Third..........the red manual valve should be facing back along the body of the primer, not sticking above it.
Below is how your key switch should be wired. There is no need to add a push button switch!

IDENTIFIER FUNCTION WIRE COLOR CODE CONNECTS TO 
B BATTERY Red with Violet stripe Battery positive via fuse 
A or I ACCESSORY or IGNITION Violet Accessory loads; engine ignition 
S START Yellow with Red stripe Engine starter solenoid coil 
C CHOKE Violet with White stripe Engine primer solenoid coil 
M (raised) MAGNETO Black with Yellow stripe Engine ignition kill circuit 
M MAGNETO Black Engine chassis or battery negative


----------



## gotmuddy (Nov 28, 2010)

thanks for the reply pappy, very informative. That makes sense because when you pull the fuel hose off and run the motor out of fuel for about 3 seconds it runs perfect, then it dies.


----------



## gotmuddy (Nov 28, 2010)

I plugged the hoses for the carbs and pumped thebulb. It appears that its working fine. It doesn't let fuel out until you push the key in. One jet was stuck in the carb bowl but I was able to get the other out. It says 38d on the jet. How can I find out if the let's are the correct size?


----------



## blunt (Nov 28, 2010)

orifice plug 38d is for a 1986 -1988 40hp .. 39d is for a 1984 40hp...


----------



## gotmuddy (Nov 28, 2010)

How big of a difference would that make? Maybe I have a '86 instead of a '84...


----------



## blunt (Nov 28, 2010)

honestly I doubt it would make a difference. Your motor may be a little newer or maybe just the carbs are. either way I would say it's the correct jet for a 40hp.


----------



## Pappy (Nov 29, 2010)

Try clamping off the supply line to the primer while running the engine. See if that makes a difference. The small difference in jet size should not make a difference unless someone has been playing with drillbits with your jets.


----------



## gotmuddy (Nov 29, 2010)

Pappy said:


> Try clamping off the supply line to the primer while running the engine. See if that makes a difference. The small difference in jet size should not make a difference unless someone has been playing with drillbits with your jets.

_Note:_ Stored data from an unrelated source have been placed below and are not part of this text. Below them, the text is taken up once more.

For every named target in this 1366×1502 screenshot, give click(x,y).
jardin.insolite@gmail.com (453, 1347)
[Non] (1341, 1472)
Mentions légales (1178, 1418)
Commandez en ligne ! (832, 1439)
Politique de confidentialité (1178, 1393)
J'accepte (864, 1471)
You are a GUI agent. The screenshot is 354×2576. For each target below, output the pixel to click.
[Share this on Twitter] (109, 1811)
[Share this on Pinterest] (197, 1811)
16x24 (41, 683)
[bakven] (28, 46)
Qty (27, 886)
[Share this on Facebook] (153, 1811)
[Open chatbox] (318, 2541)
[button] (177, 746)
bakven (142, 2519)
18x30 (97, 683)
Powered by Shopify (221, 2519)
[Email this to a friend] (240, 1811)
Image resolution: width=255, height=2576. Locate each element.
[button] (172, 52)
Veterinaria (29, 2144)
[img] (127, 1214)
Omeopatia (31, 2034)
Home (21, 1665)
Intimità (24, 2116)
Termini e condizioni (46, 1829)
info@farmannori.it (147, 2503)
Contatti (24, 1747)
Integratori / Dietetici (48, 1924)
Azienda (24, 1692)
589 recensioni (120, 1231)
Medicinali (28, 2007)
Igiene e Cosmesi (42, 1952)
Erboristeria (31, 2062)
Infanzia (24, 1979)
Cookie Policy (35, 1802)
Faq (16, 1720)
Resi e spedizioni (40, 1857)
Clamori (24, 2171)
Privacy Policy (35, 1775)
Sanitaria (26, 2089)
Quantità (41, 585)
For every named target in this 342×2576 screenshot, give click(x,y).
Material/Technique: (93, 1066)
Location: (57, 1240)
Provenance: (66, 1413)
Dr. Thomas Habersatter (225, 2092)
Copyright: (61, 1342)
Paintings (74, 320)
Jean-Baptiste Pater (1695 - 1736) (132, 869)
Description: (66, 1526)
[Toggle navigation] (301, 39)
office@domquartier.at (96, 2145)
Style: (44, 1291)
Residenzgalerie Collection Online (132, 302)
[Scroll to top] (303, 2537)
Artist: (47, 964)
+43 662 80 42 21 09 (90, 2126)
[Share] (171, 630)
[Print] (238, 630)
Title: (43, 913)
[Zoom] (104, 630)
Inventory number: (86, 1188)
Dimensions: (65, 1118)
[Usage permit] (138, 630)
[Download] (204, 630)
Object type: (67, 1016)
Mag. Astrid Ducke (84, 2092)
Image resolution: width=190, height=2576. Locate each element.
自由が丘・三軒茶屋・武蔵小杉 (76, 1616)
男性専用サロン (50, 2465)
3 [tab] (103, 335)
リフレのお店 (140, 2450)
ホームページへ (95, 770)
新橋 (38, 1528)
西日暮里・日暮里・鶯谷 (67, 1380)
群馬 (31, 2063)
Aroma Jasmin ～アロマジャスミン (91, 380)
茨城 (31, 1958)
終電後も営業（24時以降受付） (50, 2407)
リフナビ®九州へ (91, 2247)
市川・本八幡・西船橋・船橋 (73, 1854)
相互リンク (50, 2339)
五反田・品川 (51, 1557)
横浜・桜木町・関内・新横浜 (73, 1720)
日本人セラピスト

when the fuel is unhooked the motor runs the same until it is almost out of fuel, then it runs perfect for about 3 seconds before it dies.


----------



## Pappy (Nov 29, 2010)

Yes, I read that several posts up. 
Now, at the RPM the issue is occuring at, clamp off the supply line to the primer and see if the engine picks up. Could be that at higher RPM more fuel pressure is building and becomes enough to free flow through the pump.


----------



## gotmuddy (Nov 30, 2010)

when you say primer do you mean the bulb on the fuel line or the fuel pump up on the motor?


----------



## Pappy (Nov 30, 2010)

The one on the engine. We are trying to see what is passing excess fuel when it shouldn't be. There is no pressure in the primer bulb when the engine is running.....only vacuum as the engine's fuel pump is sucking fuel through it.


----------



## 89Suburban (Nov 30, 2010)




----------



## gotmuddy (Nov 30, 2010)

I wont be able to check it with it running until this weekend.


----------



## gotmuddy (Dec 4, 2010)

I pulled the fuel pump apart and found a pinhole in the diaphram. guess I found my problem.


----------



## gotmuddy (Dec 19, 2010)

Well rebuilding the fuel pump helped a little but it still isn't fixed. I put new plugs in it but that didn't help. I noticed quite a bit of smoke


----------



## gotmuddy (Dec 21, 2010)

found the problem, the top coil was going bad.


----------